Just over a year ago “Saracena” came out, refined album in the sounds and articulated in its political attitude. An excellent job that, placing the concept of separation in the center, wanted to sing about the Nakbathe forced exodus of the Arabs of Palestine and their drama returned current. Cesare Basile is totally free from any market or stylistic fashion logic. One of the few authors of the Italian panorama that remained able to produce records in which theunderground Squeeze the eye more and more mainstream. What is striking is his being a craftsman of music, coming to amaze without ever being overexposed. Artisan is literally in building his tools, modifying or elaborating them. To this he combines the versatility of a thirty -year career in which he has always looked beyond the geographical and sound boundaries.
This long premise is necessary to introduce “Nivura Spoken”, but to understand it in full the moment of conception must also be contextualized. We are in full pandemic in the spring of 2020. In a recent interview, Cesare himself saying that he did not want to create a conventional album but something more adherent to the extraordinary period that the world lived. He adds that he was not very inclined to play the guitar, preferring to approach the electronics instead. So after various vicissitudes on May 16, published by the Catanese label Vice versa records, “Nivura Spoken” comes out.
Firstly, an album that we could define dystopian in the sounds but also in text/music combinations. An articulated structure that sees as a further system spoken-wordof Blues tradition but whose origin dates back to ancient Greece, when the speeches of the wise were put in music and played during the Olympics. A hybrid job, mestizo as always, but with redesigned parameters again this time. Seven tracks, 27 minutes of experimentation and darkness (“nivura” in the rest in Sicilian dialect means “black”).

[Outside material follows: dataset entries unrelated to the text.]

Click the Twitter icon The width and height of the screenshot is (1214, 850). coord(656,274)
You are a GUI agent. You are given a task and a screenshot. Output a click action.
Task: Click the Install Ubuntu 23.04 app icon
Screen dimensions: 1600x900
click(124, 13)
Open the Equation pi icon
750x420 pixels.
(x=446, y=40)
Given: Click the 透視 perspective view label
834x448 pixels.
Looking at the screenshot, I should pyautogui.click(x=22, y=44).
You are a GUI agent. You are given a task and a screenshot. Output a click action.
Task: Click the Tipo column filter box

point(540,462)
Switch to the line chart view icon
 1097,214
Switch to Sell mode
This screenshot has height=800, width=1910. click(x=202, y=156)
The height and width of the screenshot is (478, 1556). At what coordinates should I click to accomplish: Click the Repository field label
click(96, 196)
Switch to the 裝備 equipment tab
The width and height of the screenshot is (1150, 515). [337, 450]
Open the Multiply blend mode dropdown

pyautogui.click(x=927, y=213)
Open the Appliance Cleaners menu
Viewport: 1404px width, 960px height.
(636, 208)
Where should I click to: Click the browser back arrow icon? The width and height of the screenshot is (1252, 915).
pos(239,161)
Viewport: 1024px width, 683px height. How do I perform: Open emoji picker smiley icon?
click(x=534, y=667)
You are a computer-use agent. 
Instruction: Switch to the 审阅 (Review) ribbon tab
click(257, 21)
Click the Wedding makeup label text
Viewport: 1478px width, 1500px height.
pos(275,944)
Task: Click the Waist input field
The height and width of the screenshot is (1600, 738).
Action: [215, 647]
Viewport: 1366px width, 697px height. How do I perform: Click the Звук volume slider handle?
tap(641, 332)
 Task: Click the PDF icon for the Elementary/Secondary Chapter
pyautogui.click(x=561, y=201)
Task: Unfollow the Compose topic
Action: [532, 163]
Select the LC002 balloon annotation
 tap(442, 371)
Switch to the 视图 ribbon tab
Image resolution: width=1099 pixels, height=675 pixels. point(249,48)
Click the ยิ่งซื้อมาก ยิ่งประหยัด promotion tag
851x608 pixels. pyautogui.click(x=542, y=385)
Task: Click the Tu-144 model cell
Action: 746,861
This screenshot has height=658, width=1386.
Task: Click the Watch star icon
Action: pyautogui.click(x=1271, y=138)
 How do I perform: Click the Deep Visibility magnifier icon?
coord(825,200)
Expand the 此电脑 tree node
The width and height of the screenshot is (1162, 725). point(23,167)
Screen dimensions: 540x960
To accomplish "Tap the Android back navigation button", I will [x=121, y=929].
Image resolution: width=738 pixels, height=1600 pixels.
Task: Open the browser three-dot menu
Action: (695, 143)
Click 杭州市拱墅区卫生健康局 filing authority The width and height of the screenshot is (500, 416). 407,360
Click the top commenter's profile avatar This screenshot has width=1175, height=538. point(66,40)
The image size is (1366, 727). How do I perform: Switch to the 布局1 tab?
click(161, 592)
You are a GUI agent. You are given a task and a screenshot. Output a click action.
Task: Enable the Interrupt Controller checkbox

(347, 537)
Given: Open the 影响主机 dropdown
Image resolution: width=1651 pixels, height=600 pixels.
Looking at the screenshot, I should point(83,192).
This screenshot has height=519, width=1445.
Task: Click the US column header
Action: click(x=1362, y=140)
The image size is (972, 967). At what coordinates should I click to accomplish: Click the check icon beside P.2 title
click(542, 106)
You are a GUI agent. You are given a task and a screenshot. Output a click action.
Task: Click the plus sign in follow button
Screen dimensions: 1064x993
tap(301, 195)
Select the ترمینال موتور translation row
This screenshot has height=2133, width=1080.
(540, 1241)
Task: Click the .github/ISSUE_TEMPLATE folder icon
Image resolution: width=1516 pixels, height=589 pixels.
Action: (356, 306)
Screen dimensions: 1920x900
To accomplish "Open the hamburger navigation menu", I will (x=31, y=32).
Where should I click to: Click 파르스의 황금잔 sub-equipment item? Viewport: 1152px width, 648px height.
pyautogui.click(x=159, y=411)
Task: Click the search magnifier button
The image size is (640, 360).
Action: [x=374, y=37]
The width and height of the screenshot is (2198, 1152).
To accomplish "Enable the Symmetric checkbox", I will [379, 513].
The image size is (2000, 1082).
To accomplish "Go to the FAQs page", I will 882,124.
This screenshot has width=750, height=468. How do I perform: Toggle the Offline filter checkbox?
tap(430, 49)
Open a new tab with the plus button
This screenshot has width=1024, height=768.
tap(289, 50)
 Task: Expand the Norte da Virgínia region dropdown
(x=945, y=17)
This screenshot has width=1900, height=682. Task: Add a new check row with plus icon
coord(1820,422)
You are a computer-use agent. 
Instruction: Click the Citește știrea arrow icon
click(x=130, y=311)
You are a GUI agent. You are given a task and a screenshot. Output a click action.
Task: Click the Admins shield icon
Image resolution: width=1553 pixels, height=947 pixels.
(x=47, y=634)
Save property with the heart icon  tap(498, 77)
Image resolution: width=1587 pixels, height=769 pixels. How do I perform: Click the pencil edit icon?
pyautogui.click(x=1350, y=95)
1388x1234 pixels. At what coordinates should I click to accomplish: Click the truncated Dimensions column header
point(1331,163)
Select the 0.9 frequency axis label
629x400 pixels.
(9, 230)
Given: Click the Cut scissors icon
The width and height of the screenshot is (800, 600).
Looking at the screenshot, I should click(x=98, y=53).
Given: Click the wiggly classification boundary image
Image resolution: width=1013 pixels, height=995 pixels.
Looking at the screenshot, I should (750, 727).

After a first track/intro Omony and more digestible in which you can see desert blues veins, you descend into the subsequent six groups, each of which features a female voice. Donne, level artists and associates to which Cesare asked to ferry the listener to his sound visions. Each of it recites in its own language or dialect of derivation.
“U me Zogu Cor Diavu” is a reinterpretation of “Sympathy for the Devil” of Rolling Stones narrated by Rita Oberti in a Ligurian mountain dialect with an industrial and noise frame. In “nisun al da nosi” the voice of Sara Ardizzoni is kneaded to evocative and hypnotic sounds that seem to emerge from the boiling of distant sulphurous lands. “Cosmo” could be one pièce Theatrical: the voice of Nada Malanima seems to come from another dimension, the alienating text is scratched by violent sound scratches.
True of Lecce lends the voice to a “synthetic” reinterpretation of traditional Salentino “Aremu Rinbinedda”, while Valentina Lupica re -adapted a text by Franco warmed on a sound carpet already blaming of Basile.
Really remarkable is “frustration”. The text, edited by the Palestinian rapper Sarah Elkahlout, is packaged by Basile in a post-rock key: the music gives the song the sacredness it deserves: in order to verses so intense, which Sarah has sent from his battered land, one can only feel respect.
In short, Cesare Basile confirms himself to be an artist capable of moving his gaze in time and space. Time makes a tool of knowledge and space a means of expression, crossing these two quantities without borders in every direction and combining apparently irreconcilable worlds.